Dr. Feryel OUERGHI
Maître de Conférences en Sciences Economiques –
Depuis le début de la mondialisation économique dès les années 1990, une série de crises financières n’a pas cessé de secouer le monde, à des intervalles de temps plus au moins variables. Les causes de ces crises sont diverses mais le résultat est le même : une profonde récession économique. La dernière crise est celle des subprimes en 2007-2008, qui a débuté avec un éclatement de la bulle immobilière aux Etats-Unis pour toucher rapidement le système bancaire et financier mondial.
Avec l’apparition et la forte propagation du coronavirus, et la chute des prix sur les grandes places financières dans le monde, plusieurs économistes et analystes financiers commencent à se poser la question d’un éventuel déclenchement d’une crise financière mondial à l’instar de celle de 2007-2008.
L’impact du coronavirus est à la fois économique et financier. Alors que plusieurs pays se trouvent au ralenti : arrêt des usines, paralysie de l’activité touristique, de transport et une baisse de la demande avec des consommateurs obligés de rester chez eux, un mouvement de panique frappe les places financières mondiales, avec une chute libre des indices boursiers qui ont connu une perte entre 35% et 40%. En seule la journée de 12 mars 2020, l’indice de CAC 40 a connu la pire baisse de l’histoire, de 12.28%, plus grave que le krach de 2008 (9.04%) et même de 1987 (9.64%). La journée était également dure sur Wall Street, qui n’a pas connu de tels écroulements depuis 1987, avec une baisse de Dow Jones de 9,99 % et de Nasdaq de 9,43 %. La Bourse de Sao Paulo a perdu 14,78 %. Le principal indice européen, le STOXX 600, a perdu plus de 10 % sur la journée, une chute plus aigüe que celle connue lors du vote du Brexit, en 2016.
Ce krach boursier a des conséquences négatives sur l’économie réelle, puisque les entreprises cotées en bourse perdent de la valeur et donc de l’argent, elles vont arrêter d’investir, avec des conséquences directes négatives sur l’emploi et sur les salaires. De ce fait le chômage augmente et la consommation baisse, plongeant encore l’économie dans la stagnation.
Le système bancaire risque aussi d’être touché avec ce qu’on appelle le ‘’crédit run’’ ou la course aux dépôts. Les entreprises qui manquent de liquidités vont retirer leur économies, créant des besoins de liquidité chez les banques, qui à leurs tours vont recourir à la banque centrale.

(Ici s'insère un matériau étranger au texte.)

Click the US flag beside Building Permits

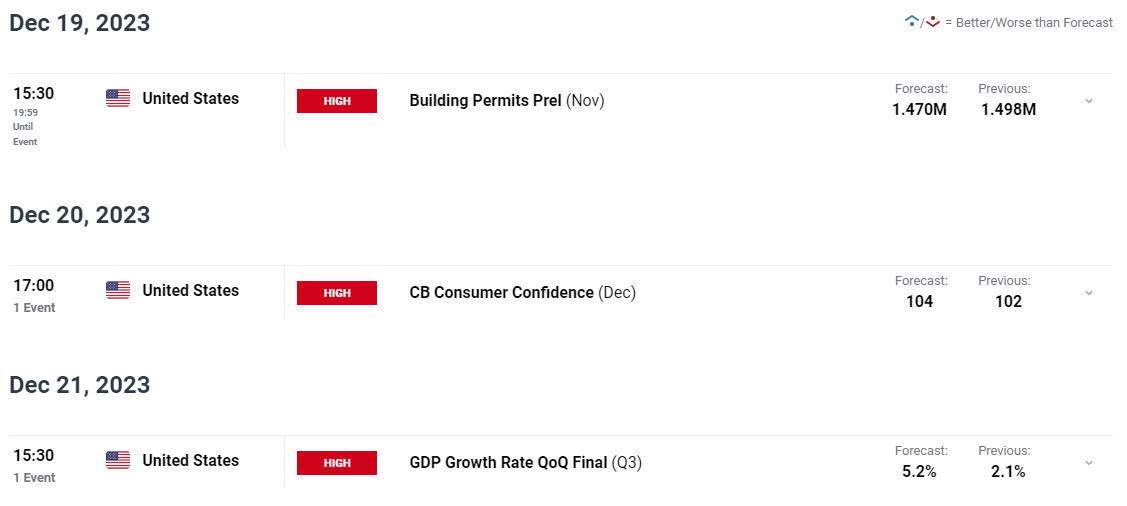click(x=118, y=98)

A ce krach boursier s’ajoute la guerre des prix du pétrole déclenchée par l’Arabie Saoudite contre la Russie pour avoir refusé la réduction de sa production pour lutter contre l’impact négatif du coronavirus sur la demande.
Le lundi 9 mars, le prix du baril du pétrole a connu la plus importante baisse journalière depuis la guerre du Golfe de 1990-1991 : une chute de 30% !
Le coronavirus n’a fait qu’aggraver la situation, car depuis la fin de l’année 2019, la demande mondiale du pétrole commence à baisser devant la croissance des énergies renouvelables. L’Arabie Saoudite voulait contrer cette baisse de la demande par une baisse de l’offre, en voulant obtenir un accord de la baisse de la production avec la Russie afin de garder les prix dans des niveaux acceptables. Par crainte de perdre une part du marché, la Russie a refusé, poussant ainsi l’Arabie Saoudite à inonder le marché à des prix bas. L’impact de cette baisse des prix sera néfaste sur les entreprises pétrolières dans les pays producteurs du pétrole, notamment les Etats-Unis.
Face à cette paralysie de l’économie mondiale et cette instabilité financière, impactant à son tour l’économie, l’intervention de l’Etat est nécessaire afin d’empêcher le pays de sombrer dans la récession, à l’instar de l’intervention de la Réserve Fédérale qui a baissé le taux d’intérêt de 1 point. La banque centrale américaine a appelé les établissements de crédit à puiser dans leurs liquidités mis en réserve pour accroître leurs prêts aux entreprises et aux ménages. « Le virus a un impact profond sur les gens, aux Etats-Unis et dans le monde entier …. Nous allons vraiment utiliser nos outils pour faire ce que nous devons faire», a déclaré le président de la Fed, Jerome Powell.
D’autres pays, telle que l’Allemagne qui, pourtant attachée à la discipline budgétaire, promet de soutenir « sans limite » le financement de l’économie réelle.
En espérant stopper la crise, les Etats interviennent à travers différents moyens afin de booster leurs économies, ou serait-il une autre fois une des limites de la mondialisation ?
« Cette crise du coronavirus n’est qu’un élément supplémentaire pour expliquer le demi-tour dans la mondialisation auquel nous allons probablement assister », relève Olivier Blanchard, ancien chef économiste du FMI.